Trump had not expressed any particular concern about corruption in Ukraine in 2017 or 2018, when corruption was a clear problem in the country.

At other points during Wednesday’s hearing, Trump’s lawyers struggled to explain whether Trump’s interest in Ukrainian corruption predated former Vice President Joe Biden jumping into the presidential race last April — a timeline that indicates his motives were political.

Another member of Trump’s defense team, Alan Dershowitz, presented arguments that would restrict Congress’s impeachment power so dramatically that presidents could get away with almost anything. And a third defense team member, former Florida Attorney General Pam Bondi, struggled while trying to shift the focus from Trump’s alleged abuses of power and obstruction of Congress to Hunter Biden.

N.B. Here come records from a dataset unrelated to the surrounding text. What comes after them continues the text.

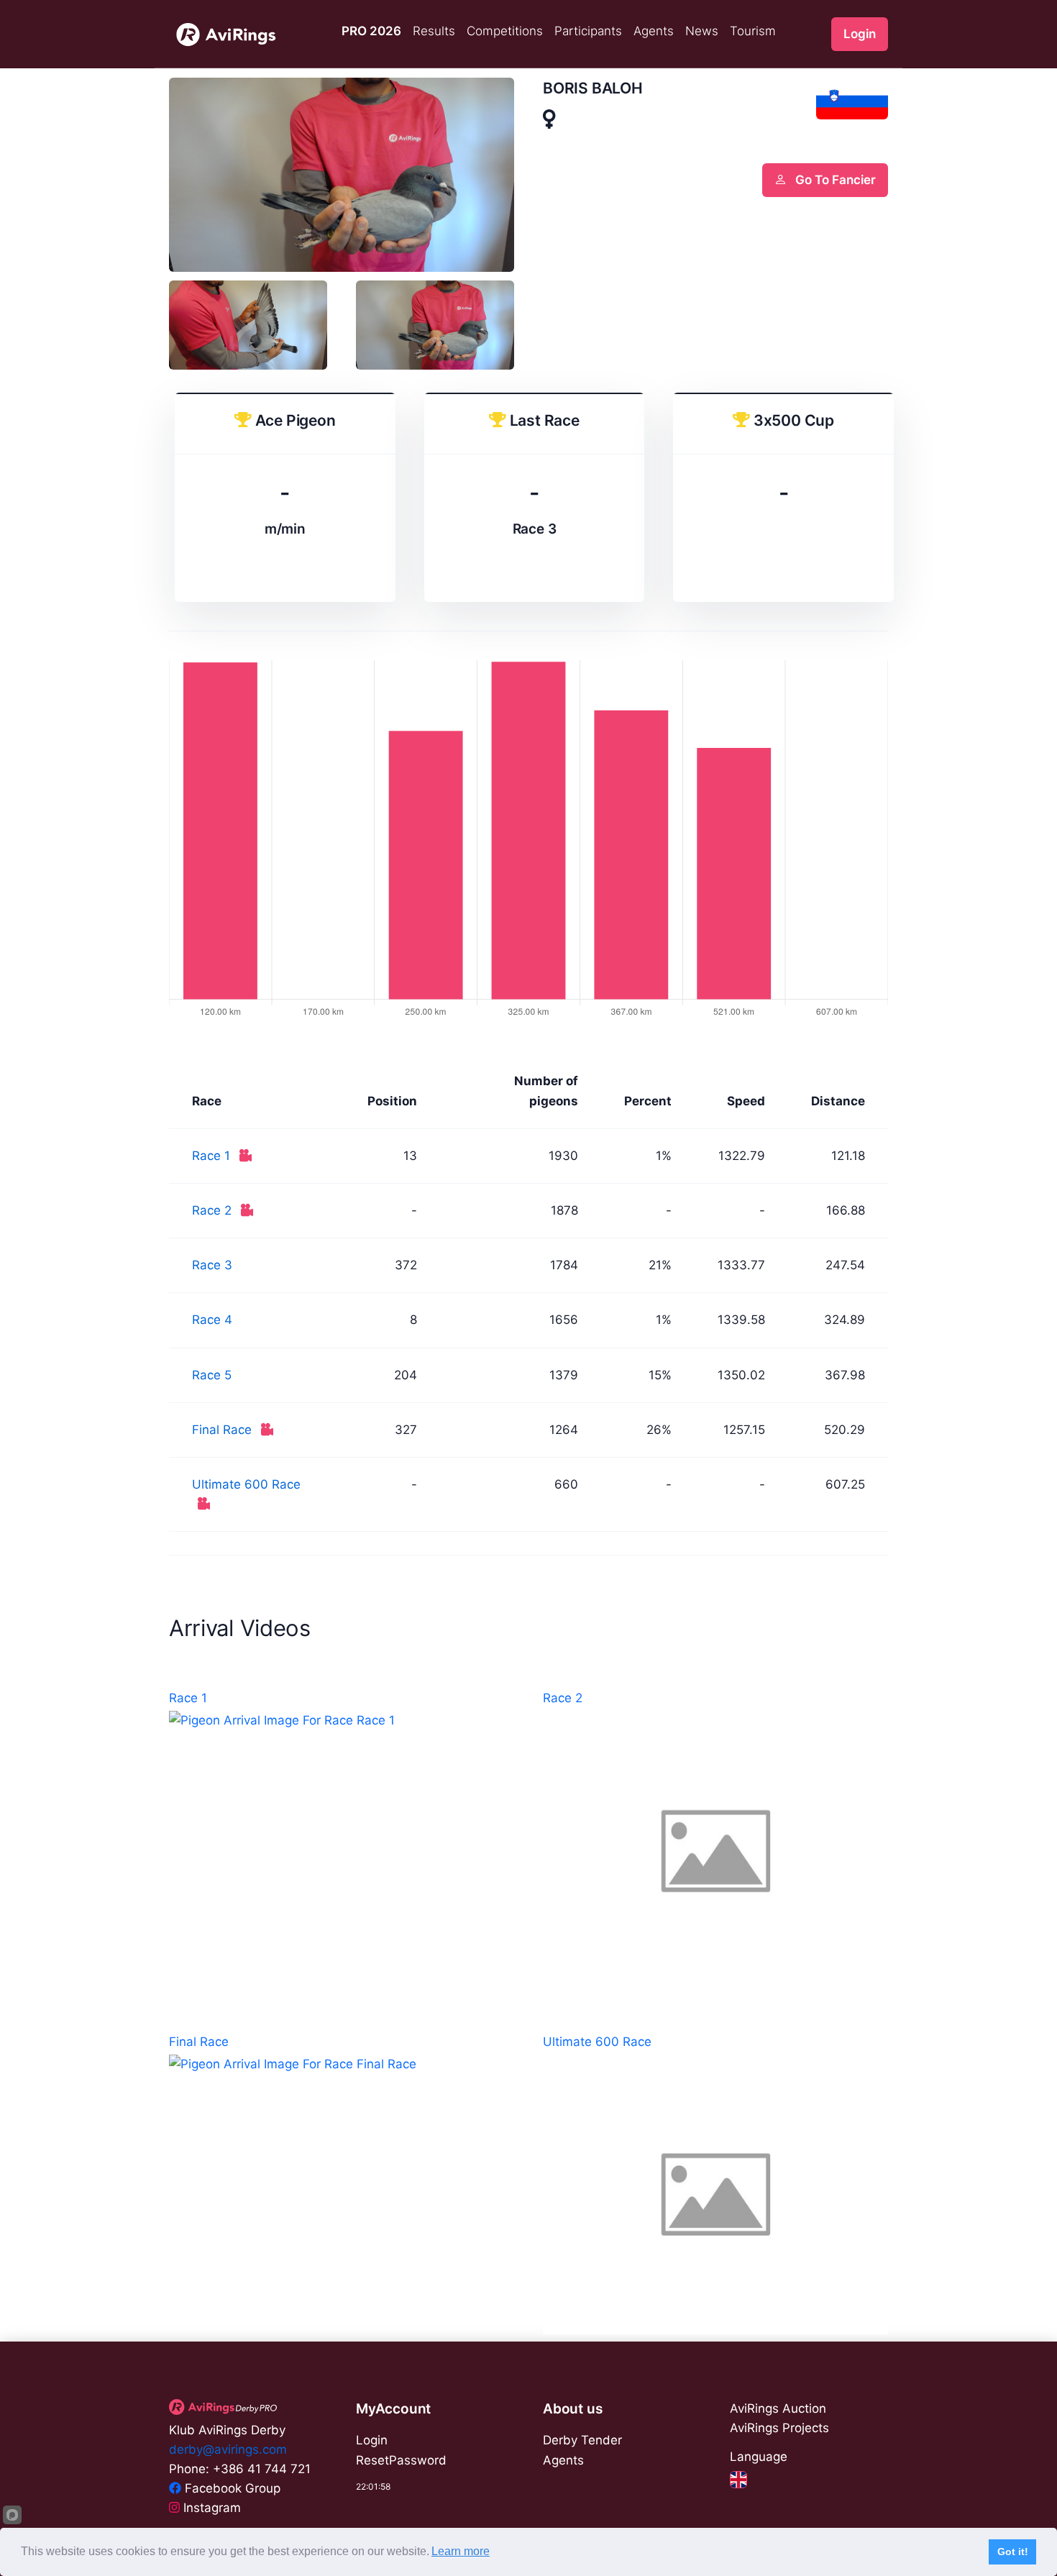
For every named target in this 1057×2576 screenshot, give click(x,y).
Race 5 (212, 1375)
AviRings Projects (779, 2428)
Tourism (753, 31)
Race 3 (212, 1265)
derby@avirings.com (228, 2449)
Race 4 (212, 1319)
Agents (653, 31)
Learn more (460, 2551)
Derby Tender (582, 2440)
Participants (588, 31)
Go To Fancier (834, 180)
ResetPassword (401, 2460)
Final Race (223, 1429)
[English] (738, 2479)
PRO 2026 (371, 31)
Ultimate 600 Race (246, 1484)
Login (859, 34)
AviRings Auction (778, 2408)
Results (434, 31)
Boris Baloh (593, 88)
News (701, 31)
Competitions (505, 31)
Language (758, 2456)
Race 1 (213, 1155)
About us (572, 2409)
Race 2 (213, 1210)
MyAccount (393, 2409)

The respective legal teams weren’t able to directly engage each other, but House impeachment manager Adam Schiff was able to rebut a number of team Trump’s arguments anyway. He even preemptively addressed Philbin’s argument that withholding aid without informing Congress is a form of legitimate “policy.”

“A failed scheme does not make you innocent,” Schiff said, alluding to the fact that aid to Ukraine was only released after a government whistleblower sounded the alarm about the situation. “It’s a policy of the president to demand foreign interference and withhold money from an ally at war unless they get it. That’s what [Trump’s lawyers] call policy. I’m sorry, that’s what I call corruption.”

Sinema’s probing question suggests she’s at least skeptical of the arguments being made of Trump’s legal team. But whether or not there will be enough votes to compel the sort of witness testimony that would help clear things up remains an open question as the trial enters what could be its last two days.